━━━ Entries supplied ━━━
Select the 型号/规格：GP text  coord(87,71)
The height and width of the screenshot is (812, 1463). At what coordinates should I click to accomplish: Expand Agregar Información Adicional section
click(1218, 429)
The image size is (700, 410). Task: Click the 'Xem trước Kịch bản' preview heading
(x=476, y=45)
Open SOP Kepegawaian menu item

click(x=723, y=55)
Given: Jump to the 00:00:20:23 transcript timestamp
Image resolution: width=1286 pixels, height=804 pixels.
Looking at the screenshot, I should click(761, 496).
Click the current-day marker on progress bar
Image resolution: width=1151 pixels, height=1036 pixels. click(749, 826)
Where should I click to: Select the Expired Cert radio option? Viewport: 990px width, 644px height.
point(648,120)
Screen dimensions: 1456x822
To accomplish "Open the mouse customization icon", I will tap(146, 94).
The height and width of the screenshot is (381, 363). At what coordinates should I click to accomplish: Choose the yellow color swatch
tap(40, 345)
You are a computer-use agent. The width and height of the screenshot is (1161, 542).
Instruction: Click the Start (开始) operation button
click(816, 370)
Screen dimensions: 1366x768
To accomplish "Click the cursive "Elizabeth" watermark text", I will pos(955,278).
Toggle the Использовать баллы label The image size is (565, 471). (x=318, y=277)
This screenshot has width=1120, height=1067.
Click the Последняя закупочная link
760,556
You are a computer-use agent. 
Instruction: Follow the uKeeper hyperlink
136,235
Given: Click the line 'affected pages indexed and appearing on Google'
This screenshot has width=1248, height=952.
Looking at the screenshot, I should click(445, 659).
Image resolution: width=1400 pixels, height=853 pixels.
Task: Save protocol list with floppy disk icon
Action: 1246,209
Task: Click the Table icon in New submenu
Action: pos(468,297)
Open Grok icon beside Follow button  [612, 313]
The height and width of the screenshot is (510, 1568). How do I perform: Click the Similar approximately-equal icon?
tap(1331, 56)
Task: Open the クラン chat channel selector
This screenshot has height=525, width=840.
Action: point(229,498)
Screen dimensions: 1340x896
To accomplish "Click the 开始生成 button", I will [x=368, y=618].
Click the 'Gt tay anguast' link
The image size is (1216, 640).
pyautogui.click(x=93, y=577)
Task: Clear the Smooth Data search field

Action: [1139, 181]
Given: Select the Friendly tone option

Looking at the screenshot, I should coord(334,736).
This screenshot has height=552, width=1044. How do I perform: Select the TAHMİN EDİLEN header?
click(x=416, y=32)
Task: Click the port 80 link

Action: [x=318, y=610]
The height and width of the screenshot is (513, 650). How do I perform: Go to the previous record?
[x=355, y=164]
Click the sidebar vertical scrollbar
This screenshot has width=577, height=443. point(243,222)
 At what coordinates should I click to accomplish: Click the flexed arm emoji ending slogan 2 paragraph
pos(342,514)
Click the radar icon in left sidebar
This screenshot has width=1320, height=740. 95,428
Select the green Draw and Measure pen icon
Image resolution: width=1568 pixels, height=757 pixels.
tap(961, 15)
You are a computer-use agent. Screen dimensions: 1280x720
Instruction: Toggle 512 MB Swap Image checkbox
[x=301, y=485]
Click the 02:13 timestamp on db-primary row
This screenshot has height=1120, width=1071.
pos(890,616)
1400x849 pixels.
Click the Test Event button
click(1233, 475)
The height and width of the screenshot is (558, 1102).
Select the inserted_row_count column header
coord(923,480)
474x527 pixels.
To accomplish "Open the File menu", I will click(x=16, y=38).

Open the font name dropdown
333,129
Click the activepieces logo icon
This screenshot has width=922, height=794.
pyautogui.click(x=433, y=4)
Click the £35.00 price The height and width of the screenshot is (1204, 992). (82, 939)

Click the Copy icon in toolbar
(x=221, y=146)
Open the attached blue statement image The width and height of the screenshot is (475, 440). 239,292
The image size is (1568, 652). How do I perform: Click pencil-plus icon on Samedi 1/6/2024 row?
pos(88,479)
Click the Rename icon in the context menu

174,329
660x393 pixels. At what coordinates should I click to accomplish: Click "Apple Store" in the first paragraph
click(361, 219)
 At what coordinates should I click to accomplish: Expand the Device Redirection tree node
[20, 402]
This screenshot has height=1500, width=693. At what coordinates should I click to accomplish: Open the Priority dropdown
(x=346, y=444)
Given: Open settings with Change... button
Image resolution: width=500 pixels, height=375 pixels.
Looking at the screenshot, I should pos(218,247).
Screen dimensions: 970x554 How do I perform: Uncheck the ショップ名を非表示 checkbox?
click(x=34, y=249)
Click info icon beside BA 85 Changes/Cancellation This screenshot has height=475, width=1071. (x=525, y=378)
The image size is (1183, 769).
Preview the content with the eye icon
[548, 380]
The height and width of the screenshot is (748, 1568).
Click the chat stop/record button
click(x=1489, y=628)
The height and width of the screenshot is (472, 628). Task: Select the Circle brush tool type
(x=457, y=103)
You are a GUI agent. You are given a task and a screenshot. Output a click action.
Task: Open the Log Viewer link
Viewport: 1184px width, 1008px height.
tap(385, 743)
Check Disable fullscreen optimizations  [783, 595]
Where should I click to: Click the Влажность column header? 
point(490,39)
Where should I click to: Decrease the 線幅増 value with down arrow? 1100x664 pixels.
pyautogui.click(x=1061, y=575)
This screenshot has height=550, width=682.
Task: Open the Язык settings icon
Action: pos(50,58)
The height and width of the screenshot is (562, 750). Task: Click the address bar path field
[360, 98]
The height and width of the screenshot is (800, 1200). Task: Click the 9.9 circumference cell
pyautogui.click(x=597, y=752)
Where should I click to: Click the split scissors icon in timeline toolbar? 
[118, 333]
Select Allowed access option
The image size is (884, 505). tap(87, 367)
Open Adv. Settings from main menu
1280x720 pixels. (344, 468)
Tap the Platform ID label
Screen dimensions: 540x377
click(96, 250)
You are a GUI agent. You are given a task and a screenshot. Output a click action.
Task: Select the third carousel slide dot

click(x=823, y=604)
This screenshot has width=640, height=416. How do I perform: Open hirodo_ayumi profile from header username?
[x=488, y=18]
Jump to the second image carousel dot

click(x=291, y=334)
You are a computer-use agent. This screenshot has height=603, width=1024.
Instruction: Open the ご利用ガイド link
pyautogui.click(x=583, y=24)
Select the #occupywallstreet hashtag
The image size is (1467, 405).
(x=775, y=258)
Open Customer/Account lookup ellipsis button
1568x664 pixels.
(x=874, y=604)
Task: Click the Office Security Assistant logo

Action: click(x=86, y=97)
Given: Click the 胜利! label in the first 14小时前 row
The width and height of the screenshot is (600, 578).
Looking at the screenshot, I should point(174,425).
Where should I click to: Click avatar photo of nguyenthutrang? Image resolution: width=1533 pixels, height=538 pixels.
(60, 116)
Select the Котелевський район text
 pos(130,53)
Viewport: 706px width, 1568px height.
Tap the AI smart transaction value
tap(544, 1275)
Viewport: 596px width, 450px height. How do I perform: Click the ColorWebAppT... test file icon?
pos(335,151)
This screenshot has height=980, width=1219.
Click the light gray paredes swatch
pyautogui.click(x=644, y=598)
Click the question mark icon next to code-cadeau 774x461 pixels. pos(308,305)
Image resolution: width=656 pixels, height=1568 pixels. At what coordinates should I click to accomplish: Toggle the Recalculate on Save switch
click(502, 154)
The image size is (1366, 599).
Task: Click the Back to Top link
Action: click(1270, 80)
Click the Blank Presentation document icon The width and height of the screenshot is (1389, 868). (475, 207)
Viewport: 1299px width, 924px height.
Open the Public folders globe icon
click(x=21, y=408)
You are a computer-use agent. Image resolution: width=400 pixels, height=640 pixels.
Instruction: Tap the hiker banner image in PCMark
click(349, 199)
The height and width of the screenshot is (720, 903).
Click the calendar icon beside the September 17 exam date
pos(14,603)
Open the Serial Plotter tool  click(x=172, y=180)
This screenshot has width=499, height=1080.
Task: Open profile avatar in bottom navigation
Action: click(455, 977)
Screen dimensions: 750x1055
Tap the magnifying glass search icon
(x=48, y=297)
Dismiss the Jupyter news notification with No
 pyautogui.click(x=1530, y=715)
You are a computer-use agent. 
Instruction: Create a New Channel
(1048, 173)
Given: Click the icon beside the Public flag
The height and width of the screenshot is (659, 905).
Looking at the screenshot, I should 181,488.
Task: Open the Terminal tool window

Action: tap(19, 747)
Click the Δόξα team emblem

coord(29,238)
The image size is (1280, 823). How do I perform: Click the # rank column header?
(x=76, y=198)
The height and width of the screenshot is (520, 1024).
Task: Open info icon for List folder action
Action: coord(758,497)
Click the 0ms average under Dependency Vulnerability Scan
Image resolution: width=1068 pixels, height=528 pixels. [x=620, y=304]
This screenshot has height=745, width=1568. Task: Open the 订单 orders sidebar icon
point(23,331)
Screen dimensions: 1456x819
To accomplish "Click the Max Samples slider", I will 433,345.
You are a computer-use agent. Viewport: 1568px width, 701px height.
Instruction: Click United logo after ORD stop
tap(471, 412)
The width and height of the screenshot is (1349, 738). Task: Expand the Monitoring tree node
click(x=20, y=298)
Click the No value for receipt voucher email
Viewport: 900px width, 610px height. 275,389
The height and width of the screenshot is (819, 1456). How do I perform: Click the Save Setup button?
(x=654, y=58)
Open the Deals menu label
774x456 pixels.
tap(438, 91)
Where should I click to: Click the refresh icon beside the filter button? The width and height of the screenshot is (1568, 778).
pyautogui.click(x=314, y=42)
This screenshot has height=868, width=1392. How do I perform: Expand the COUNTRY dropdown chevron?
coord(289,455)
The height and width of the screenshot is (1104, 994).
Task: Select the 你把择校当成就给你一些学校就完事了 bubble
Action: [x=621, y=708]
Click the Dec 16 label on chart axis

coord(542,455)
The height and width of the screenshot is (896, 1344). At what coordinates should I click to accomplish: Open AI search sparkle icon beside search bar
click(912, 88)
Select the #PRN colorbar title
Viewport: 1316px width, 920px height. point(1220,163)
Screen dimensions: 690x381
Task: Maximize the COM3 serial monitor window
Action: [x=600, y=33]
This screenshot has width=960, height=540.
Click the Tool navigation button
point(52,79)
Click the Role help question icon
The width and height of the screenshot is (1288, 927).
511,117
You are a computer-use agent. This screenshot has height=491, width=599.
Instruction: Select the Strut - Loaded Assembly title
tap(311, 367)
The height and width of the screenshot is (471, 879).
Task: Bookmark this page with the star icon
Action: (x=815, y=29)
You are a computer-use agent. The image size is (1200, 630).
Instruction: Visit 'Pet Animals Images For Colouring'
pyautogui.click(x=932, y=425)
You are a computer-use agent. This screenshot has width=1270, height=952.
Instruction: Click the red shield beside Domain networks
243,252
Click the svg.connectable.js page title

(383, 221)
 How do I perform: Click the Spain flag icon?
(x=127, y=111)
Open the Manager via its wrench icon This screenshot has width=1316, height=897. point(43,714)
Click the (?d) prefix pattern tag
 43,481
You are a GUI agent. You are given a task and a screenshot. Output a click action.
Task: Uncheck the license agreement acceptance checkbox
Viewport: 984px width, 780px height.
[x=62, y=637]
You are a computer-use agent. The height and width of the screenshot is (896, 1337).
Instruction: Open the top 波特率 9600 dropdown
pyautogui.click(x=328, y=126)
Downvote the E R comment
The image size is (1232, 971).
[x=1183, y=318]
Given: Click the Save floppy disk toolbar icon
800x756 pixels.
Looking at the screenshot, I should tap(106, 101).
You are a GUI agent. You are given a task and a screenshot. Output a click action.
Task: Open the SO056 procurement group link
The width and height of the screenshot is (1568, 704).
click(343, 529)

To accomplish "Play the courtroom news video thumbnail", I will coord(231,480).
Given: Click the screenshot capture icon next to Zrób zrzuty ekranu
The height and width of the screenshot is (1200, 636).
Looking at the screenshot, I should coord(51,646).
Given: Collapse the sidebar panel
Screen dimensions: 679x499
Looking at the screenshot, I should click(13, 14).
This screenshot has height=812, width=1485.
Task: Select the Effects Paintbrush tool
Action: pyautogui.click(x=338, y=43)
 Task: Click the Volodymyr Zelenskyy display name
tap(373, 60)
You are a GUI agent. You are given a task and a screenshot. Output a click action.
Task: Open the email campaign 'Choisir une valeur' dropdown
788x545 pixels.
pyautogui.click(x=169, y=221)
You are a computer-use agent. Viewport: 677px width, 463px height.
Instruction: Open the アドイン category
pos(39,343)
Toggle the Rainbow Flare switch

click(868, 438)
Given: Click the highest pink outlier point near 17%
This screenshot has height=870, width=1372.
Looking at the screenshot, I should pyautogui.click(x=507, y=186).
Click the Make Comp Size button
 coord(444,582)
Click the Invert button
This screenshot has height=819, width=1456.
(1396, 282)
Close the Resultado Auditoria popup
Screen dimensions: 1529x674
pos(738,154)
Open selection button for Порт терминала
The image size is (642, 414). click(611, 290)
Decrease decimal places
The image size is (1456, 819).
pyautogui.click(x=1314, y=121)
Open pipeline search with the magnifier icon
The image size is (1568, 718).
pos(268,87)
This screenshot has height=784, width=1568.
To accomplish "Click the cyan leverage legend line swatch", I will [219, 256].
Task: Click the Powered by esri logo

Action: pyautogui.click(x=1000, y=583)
━━━
• Work required: Print the lines of the listing exactly as they appear, starting at the line that contains "The height and width of the screenshot is (562, 750)." and ending at the line that contains "Action: click(x=86, y=97)".

• Solution below:
The height and width of the screenshot is (562, 750). Task: Click the address bar path field
[360, 98]
The height and width of the screenshot is (800, 1200). Task: Click the 9.9 circumference cell
pyautogui.click(x=597, y=752)
Where should I click to: Click the split scissors icon in timeline toolbar? 
[118, 333]
Select Allowed access option
The image size is (884, 505). tap(87, 367)
Open Adv. Settings from main menu
1280x720 pixels. (344, 468)
Tap the Platform ID label
Screen dimensions: 540x377
click(96, 250)
You are a GUI agent. You are given a task and a screenshot. Output a click action.
Task: Select the third carousel slide dot

click(x=823, y=604)
This screenshot has width=640, height=416. How do I perform: Open hirodo_ayumi profile from header username?
[x=488, y=18]
Jump to the second image carousel dot

click(x=291, y=334)
You are a computer-use agent. This screenshot has height=603, width=1024.
Instruction: Open the ご利用ガイド link
pyautogui.click(x=583, y=24)
Select the #occupywallstreet hashtag
The image size is (1467, 405).
(x=775, y=258)
Open Customer/Account lookup ellipsis button
1568x664 pixels.
(x=874, y=604)
Task: Click the Office Security Assistant logo

Action: click(x=86, y=97)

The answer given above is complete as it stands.